Is every ideal of Quotient Ring a PID?

Question

We are given a principal ideal domain $R$ and an ideal of this domain, $I$. Is it true that every proper ideal of $\displaystyle\frac{R}{I}$ a principal ideal domain ?

I have proven that every proper ideal, say, $\overline{K}$ of $\displaystyle\frac{R}{I}$ is an ideal generated by an element of the $\displaystyle\frac{R}{I}$. Is it true that $\overline{K}$ is an integral domain ?

Answer 1

No, in general $K$ can have zero divisors, and it will not always have an identity.

For example: $\mathbb Z/12\mathbb Z$ and its ideal $6\mathbb Z/12\mathbb Z$ are examples for both.

$K$ will not have zero divisors if $I$ is prime, but in a PID this would mean that $I=\{0\}$ or else a maximal ideal, which are both pretty uninteresting cases.

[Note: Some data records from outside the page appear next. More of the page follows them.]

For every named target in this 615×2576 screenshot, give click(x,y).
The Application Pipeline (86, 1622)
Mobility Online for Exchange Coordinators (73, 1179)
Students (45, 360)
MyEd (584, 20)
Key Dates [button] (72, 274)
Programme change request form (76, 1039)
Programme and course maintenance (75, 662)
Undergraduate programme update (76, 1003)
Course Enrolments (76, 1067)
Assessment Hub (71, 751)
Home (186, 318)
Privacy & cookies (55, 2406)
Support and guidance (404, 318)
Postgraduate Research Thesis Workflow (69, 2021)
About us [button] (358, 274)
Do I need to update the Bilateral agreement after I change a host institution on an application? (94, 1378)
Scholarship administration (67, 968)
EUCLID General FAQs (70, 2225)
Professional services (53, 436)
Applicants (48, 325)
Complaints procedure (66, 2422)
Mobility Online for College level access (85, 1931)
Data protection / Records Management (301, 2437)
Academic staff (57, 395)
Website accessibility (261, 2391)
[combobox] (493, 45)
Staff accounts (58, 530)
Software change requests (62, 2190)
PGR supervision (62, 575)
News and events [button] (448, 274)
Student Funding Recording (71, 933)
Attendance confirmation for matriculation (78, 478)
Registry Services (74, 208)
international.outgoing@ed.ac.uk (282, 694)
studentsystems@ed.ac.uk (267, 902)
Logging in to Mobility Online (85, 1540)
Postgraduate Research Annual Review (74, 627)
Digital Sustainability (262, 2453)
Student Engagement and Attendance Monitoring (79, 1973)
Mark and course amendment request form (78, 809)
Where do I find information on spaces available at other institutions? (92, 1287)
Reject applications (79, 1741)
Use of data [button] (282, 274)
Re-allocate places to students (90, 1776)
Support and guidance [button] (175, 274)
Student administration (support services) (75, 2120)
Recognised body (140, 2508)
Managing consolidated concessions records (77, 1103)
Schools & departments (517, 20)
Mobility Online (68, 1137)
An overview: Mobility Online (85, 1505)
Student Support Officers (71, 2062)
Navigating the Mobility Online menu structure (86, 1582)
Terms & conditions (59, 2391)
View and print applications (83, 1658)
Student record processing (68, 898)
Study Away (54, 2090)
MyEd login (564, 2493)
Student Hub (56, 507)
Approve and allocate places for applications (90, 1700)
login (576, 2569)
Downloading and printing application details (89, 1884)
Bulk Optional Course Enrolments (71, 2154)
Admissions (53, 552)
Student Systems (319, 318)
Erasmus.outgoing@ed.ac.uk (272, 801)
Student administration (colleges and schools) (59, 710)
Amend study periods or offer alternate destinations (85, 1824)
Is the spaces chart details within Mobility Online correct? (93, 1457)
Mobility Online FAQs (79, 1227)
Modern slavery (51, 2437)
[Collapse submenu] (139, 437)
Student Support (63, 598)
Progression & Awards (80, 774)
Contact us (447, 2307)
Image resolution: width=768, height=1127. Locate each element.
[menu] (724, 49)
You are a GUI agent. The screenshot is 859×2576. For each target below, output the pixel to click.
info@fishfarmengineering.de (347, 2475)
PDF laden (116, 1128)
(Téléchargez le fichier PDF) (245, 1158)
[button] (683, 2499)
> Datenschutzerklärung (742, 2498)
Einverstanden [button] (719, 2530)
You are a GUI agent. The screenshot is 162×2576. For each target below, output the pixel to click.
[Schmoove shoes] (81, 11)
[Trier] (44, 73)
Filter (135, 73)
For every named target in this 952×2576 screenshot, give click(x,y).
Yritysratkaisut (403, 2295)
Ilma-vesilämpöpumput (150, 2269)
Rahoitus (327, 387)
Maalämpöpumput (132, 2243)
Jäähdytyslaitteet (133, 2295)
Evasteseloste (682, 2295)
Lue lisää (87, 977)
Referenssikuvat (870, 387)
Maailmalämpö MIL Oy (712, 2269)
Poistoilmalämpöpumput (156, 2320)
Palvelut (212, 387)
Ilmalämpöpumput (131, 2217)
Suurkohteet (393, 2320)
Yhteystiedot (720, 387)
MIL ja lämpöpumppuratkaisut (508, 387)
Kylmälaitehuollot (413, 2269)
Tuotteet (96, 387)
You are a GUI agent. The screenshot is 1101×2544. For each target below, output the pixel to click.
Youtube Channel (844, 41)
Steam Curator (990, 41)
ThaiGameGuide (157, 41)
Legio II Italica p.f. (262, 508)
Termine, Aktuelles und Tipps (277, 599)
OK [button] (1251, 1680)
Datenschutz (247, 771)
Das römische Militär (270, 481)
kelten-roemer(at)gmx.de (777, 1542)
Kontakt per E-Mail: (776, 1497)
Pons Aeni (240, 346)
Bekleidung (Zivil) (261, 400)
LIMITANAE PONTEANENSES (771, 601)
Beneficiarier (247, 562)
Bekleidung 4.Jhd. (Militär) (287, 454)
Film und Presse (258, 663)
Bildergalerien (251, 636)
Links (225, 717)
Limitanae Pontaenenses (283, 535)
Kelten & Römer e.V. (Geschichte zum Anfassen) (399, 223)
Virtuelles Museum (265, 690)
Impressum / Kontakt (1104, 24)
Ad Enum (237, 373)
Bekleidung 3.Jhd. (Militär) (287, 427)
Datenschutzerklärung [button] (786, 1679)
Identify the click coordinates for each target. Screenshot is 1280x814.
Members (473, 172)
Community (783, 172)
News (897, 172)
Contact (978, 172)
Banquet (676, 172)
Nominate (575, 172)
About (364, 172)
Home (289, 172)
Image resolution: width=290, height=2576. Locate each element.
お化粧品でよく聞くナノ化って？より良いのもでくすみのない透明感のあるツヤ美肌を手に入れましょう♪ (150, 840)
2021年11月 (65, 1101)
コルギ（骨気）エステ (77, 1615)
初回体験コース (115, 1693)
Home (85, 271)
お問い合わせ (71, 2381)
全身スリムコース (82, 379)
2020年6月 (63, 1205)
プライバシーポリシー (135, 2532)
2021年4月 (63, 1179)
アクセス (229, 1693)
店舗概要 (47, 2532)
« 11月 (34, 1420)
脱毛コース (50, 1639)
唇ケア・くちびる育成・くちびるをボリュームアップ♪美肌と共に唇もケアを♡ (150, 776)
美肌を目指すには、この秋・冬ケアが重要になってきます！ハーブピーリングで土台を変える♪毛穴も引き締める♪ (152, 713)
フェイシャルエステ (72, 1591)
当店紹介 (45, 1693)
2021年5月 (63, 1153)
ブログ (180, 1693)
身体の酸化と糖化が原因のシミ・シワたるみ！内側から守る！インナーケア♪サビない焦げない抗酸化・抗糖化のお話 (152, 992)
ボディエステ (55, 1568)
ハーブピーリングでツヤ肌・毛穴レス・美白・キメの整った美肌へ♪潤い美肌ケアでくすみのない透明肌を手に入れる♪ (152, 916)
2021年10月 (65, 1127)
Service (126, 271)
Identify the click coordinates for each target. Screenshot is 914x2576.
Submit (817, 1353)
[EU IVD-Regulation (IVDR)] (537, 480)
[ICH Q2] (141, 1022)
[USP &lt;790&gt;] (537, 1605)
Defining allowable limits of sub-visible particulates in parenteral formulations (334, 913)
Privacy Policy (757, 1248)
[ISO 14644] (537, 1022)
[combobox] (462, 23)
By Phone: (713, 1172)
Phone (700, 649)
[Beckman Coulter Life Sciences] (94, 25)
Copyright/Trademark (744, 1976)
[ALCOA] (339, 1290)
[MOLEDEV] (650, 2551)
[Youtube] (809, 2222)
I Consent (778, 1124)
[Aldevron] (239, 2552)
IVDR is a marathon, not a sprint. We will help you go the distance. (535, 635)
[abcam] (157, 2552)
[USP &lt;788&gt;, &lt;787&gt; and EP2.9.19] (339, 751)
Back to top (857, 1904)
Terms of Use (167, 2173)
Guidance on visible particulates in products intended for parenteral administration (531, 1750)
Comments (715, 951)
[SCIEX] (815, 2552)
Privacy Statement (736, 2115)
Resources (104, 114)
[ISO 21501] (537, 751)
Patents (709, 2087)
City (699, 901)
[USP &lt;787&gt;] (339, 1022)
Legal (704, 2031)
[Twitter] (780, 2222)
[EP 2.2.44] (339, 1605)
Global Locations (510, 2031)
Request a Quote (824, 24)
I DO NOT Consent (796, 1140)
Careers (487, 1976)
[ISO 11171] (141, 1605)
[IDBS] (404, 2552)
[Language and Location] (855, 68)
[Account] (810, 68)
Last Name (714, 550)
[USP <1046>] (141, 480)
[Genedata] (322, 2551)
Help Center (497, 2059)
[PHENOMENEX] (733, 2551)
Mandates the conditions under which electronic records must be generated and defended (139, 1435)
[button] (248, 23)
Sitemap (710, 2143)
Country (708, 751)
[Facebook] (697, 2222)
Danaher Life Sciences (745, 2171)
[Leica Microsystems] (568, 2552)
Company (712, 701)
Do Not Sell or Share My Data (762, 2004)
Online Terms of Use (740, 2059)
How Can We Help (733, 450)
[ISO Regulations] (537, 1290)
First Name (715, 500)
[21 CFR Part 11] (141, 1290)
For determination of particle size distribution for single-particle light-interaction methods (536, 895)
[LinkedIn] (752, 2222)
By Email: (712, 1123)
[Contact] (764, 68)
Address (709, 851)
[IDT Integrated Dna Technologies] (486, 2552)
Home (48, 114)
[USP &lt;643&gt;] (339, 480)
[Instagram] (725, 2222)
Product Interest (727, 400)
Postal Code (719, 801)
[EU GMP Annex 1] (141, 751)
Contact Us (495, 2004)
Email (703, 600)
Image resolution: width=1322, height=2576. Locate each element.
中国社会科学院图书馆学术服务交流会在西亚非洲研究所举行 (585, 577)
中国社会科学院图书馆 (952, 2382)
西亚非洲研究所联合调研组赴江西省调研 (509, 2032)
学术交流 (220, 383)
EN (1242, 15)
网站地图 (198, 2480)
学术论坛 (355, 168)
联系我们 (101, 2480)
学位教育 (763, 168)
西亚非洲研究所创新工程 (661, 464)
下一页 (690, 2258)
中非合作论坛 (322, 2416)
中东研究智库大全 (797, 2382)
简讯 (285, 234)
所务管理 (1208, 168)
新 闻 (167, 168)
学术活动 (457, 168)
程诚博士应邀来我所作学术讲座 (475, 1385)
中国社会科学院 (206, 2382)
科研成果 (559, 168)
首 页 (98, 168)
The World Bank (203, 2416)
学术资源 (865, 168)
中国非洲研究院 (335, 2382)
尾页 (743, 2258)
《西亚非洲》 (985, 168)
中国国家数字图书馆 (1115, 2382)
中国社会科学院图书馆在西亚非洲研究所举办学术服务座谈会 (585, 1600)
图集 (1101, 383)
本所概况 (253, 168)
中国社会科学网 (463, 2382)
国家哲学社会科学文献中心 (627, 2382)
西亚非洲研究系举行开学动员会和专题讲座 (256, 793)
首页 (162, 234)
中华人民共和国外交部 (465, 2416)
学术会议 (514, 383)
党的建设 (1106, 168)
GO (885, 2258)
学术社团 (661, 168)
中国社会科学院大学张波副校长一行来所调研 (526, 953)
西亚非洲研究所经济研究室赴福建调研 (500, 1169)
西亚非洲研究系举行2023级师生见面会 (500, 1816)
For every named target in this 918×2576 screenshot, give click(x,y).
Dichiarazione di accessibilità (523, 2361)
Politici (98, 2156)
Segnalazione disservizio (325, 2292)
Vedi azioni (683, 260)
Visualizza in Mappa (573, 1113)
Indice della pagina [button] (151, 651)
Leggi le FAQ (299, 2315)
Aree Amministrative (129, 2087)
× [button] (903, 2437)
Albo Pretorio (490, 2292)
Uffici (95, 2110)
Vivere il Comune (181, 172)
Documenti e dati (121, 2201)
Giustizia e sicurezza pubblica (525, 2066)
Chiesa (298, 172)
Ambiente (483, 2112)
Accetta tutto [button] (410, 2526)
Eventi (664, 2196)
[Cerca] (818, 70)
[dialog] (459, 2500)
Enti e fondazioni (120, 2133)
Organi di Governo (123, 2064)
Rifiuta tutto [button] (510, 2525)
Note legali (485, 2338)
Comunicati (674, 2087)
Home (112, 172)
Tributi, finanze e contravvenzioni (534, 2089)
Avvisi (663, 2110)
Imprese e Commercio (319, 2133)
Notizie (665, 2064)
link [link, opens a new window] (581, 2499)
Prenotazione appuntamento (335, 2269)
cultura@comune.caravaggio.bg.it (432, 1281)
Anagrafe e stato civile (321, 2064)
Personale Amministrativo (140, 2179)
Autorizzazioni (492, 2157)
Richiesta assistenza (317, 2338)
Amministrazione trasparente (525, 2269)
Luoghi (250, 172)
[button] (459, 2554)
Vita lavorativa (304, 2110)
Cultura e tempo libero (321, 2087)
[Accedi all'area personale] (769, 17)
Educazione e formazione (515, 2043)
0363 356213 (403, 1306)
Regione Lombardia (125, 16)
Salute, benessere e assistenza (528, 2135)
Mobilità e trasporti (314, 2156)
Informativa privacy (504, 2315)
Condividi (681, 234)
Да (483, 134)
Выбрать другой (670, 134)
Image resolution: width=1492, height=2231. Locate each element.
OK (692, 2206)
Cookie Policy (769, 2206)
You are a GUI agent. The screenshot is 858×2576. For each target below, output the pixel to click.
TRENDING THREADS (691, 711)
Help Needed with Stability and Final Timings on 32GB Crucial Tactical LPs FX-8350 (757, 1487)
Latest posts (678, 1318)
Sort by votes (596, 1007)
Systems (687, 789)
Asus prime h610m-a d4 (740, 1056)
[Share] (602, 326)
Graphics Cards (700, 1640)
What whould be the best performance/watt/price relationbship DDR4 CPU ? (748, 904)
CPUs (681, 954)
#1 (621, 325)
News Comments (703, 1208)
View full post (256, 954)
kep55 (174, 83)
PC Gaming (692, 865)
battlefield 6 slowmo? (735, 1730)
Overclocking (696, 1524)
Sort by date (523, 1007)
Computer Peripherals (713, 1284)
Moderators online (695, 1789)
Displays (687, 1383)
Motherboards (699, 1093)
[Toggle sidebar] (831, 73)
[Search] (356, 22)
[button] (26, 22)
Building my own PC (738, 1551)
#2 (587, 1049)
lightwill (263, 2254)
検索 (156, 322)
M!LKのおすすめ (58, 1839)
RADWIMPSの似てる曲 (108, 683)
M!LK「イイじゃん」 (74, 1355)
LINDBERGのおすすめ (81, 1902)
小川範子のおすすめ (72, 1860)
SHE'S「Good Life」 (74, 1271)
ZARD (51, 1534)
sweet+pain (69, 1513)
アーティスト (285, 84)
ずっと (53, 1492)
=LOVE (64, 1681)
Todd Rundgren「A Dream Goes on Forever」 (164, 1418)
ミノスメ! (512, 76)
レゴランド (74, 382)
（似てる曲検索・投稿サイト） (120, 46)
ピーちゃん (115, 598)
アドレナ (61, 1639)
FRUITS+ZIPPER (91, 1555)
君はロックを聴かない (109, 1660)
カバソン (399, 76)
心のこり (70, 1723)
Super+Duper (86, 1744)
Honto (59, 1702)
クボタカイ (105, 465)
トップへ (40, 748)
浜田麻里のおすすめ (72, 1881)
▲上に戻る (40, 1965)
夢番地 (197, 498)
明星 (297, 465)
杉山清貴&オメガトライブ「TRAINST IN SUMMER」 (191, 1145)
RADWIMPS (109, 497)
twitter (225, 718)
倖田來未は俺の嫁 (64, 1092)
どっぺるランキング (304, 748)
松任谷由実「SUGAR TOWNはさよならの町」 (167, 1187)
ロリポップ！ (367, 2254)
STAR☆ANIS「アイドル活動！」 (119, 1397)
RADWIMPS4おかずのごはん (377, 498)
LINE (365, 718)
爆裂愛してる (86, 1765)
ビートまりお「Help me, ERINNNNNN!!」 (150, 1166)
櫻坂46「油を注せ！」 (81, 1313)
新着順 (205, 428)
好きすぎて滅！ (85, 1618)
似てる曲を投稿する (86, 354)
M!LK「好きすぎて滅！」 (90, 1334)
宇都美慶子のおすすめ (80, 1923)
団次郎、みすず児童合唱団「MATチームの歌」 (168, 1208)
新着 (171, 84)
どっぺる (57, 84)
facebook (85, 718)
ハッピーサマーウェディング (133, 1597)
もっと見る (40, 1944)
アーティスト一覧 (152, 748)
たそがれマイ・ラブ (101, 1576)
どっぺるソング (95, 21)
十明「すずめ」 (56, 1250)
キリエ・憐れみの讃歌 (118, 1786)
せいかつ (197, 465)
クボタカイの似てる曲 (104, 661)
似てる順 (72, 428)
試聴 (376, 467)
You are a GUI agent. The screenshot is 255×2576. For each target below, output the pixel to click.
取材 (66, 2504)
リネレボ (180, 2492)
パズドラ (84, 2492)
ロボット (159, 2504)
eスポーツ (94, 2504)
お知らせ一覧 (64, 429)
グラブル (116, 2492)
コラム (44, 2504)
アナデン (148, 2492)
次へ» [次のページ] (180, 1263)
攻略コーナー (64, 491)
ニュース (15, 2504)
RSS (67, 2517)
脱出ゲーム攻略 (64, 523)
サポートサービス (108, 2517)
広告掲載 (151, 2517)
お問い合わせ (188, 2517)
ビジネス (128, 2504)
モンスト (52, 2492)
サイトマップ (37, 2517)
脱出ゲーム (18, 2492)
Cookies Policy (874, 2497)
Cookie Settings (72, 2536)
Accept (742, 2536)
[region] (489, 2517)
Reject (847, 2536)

The best you can say is, as you concluded, that $R/I$ is always a principal ideal ring.

Answer 2

Consider $\mathbb{Z}$ and $p,q,r$, three prime integers. $\mathbb{Z}/pqr\mathbb{Z}$ is isomorphic to $\mathbb{Z}/p\times\mathbb{Z}/q\times \mathbb{Z}/r$. $\mathbb{Z}/p\times\mathbb{Z}/q\times 0$ is a proper ideal of $\mathbb{Z}/p\times\mathbb{Z}/q\times \mathbb{Z}/r$ and is not integral.